My initial experiments were satisfying with a total of about 35 sets but you should need much less than that to fine-tune with the existing data. Maybe 5? (I’ve also recently added 3 full-frame images with a Z6 that haven’t been part of a training yet, they would probably be helpful too.)

1 file per ISO indeed. You don’t need every ISO for every set, maybe >= 5 different values. Different low-ISO values are important too so that the network learns that it should leave clean parts mostly intact.

Is this a noisy-denoised pair or different ISO settings?

Noisey-denoised pair. ISO 800.

  1. Noisy picture
  2. NR in darktable (the best I could)
  3. Neural network

9 seconds with RTX 2080 8GB at 85% activity and half memory. My second card, GTX 1060 3GB was not used.


I like it :slight_smile: It seems to be doing a good job at keeping the scratches and dents while smoothing what needs to be. It hasn’t properly learned this shade of blue-gray though.

I will see what I can do during the week to take some pictures.

1 Like

Not sure but there may be some info in these threads you find useful as how you set the profiles and what you use for your histogram profile could affect the values you see output from the pipeline and use for your visual reference when evaluating your histograms…

This was a big discussion here also

1 Like

For anyone who wants to compare my first result with 7D

Is it possible to use two GPU? Tried --cuda_device 0,1 without success.
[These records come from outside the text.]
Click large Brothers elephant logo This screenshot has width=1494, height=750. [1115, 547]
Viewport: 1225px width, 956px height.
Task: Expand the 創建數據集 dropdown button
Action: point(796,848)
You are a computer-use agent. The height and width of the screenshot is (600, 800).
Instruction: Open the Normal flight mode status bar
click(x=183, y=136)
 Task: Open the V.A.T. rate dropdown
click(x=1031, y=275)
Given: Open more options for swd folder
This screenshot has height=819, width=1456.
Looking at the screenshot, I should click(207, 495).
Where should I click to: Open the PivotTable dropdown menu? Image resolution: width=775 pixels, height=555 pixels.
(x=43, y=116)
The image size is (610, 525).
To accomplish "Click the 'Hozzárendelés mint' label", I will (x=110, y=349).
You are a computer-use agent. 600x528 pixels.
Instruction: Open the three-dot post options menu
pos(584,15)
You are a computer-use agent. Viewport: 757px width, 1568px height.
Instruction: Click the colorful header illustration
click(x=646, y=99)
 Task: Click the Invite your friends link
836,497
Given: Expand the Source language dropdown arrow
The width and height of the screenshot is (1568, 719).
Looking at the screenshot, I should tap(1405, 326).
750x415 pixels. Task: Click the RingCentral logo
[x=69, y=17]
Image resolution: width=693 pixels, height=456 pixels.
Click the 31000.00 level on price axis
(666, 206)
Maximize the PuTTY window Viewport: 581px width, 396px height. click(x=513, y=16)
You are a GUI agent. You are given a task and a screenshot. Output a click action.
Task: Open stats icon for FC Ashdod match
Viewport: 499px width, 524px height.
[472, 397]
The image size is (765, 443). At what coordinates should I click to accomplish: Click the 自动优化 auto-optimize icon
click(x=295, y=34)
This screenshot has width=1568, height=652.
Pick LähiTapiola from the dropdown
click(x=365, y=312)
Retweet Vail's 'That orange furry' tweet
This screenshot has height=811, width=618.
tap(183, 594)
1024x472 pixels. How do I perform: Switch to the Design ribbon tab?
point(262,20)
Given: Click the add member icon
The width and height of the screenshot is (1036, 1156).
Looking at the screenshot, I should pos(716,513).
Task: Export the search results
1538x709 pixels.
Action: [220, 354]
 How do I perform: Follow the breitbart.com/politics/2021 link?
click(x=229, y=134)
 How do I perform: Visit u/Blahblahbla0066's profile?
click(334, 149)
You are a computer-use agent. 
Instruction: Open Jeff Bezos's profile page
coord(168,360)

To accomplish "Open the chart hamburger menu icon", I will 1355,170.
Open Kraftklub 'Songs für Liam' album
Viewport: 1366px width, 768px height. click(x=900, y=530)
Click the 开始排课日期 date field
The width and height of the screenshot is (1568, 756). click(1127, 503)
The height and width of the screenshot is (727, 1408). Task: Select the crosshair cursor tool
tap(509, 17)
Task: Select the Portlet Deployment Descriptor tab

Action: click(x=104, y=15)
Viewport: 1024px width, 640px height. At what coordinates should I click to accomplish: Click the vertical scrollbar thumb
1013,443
No, it’s a PyTorch feature but I’ve never implemented it. (Only one Nvidia GPU on hand.)

1 Like

thanks for making your data available! i think your results look really excellent. to make this practical i think it needs to be a lot faster though. do you think the process could be sped up?

it seems the u-net architecture you’re using isn’t all that different from a few scales of wavelet transform in terms of compute. you did replace the 3x3 by 5x5 convolutions though if i understand that correctly.

does the network really require all the 1024 feature channels in the lowest resolution? i mean these guys did it in under 100ms for a 720p image (2017) and use only ~100 feature channels (https://research.nvidia.com/sites/default/files/publications/dnn_denoise_author.pdf). does the quality decrease much?

would it make sense to try and train intel’s denoiser with your data, for increased portability? (https://www.openimagedenoise.org/)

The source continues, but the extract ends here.